Search This Blog

Friday, May 7, 2010

Mass confusion

We are getting an average of four new lambs a day at the high point of our lambing season. We must have over forty newborns by now. I think we are more than halfway through. I’ll be happy when we’re finished; it’s mass confusion in that lambing pen.
The order of the day now is shuffling sheep. We move the older lambs and their mothers out to the big kindergarten pen, and then finally out to pasture. The newest lambs get put in individual pens where they don’t have to compete and they can easily find their mother.
I haven’t had to bottle-feed much this year. I think that is largely due to the warmer weather. The lambs aren’t fighting the cold so they have more energy to get up and look for milk. Spring lambing is definitely the way to go. It beats winter lambing any day.

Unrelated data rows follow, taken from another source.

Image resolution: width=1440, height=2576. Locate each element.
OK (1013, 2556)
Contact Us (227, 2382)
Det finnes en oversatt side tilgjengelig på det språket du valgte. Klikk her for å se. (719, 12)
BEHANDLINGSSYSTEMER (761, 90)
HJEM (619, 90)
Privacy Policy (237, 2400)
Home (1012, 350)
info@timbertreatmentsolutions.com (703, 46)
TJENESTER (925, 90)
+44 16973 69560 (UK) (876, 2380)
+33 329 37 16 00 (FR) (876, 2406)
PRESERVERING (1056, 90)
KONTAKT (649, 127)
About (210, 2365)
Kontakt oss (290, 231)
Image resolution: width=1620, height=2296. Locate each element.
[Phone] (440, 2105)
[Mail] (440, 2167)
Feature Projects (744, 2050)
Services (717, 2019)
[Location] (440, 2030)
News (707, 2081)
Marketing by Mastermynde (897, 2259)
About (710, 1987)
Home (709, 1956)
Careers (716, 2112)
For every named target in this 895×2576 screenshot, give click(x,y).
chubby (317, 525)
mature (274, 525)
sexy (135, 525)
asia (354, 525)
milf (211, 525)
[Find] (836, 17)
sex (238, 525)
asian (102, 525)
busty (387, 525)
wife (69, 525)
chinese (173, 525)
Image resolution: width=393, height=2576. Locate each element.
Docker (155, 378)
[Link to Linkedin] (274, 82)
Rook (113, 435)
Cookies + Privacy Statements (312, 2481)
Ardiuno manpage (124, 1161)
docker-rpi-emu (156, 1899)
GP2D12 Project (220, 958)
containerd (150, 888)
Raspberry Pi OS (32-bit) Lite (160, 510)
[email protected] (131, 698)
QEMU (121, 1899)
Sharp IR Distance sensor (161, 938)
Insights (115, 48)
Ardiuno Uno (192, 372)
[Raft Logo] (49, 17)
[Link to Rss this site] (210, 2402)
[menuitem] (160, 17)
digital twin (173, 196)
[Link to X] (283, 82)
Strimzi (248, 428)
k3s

Translation: sorry Rambo and Rambi – you are getting locked up from September to December again this year.
The other day I came home from work to find the Farmer on the new roof of my porch, where he was laying shingles.
“Hey – two of your lambs escaped,” he remarked, rather nonchalantly I thought.
Funny how the animals are always “mine” when they misbehave. I donned farm boots and ran out to the barnyard, in the direction of the bleating. Sure enough, two little lambs were being chased around the water trough and hay feeders by Donkey and Misty. Several ewes were in hot pursuit.
I got in between the chasers and the chasees and herded the sheep into the barn. I pushed open the door to the lambing pen and watched as two lambs and four ewes jostled their way in. Then I let myself in and surveyed the group, which was now quiet. The lambs that had been running sniffed one hind end after another until they found mothers who would let them nurse. The other two ewes went straight for the feeders to nibble on green hay laced with molasses sweet feed.
“Hey – you don’t belong in here!” I declared, tapping their fat sides with my shepherdess hook. I opened the door and pushed them out. They bleated obscenities at me in passing.
I shored up the door so that no one else could escape, and let myself back out into the main barn. Just then, a snuffling and knickering in the corner caught my attention.
One of the more mature ewes had retreated to the darkest corner of the barn before giving birth to triplets. She was busily cleaning two of the babies with her tongue, darting from one to the other. Sadly, I noticed a third baby still in its birth sack on the ground. With gloved hands I pulled at the sack to free it but it had likely been born dead. The mother had already cleared its breathing passages. She had probably sensed that it was a still birth, and moved on to the live ones. But she kept returning to her third lamb, and licked and knickered at it in an attempt to rouse it back to life. I decided to barricade the little family in the corner with a fence for privacy. I put hay and water in there, and left them for an hour.
Eventually she followed me as I moved her two live lambs into the lambing pen. You can’t tell me that sheep don’t understand loss. The ewe knickered a farewell to her stillborn lamb and looked me right in the eye as I led her away from the birth site and into the pen with her two healthy babies.
Tomorrow we will leave the door to the large pen open, to allow the biggest lambs and their mothers to graze in the front field. The Farmer has already moved the cows out to the second field. They had to duck under the electric fence to get in there. How he convinced Big Betty to do that, I’ll never know. The man has secret powers.
All in all, things are looking pretty good by May 1 on the Fisher Farm.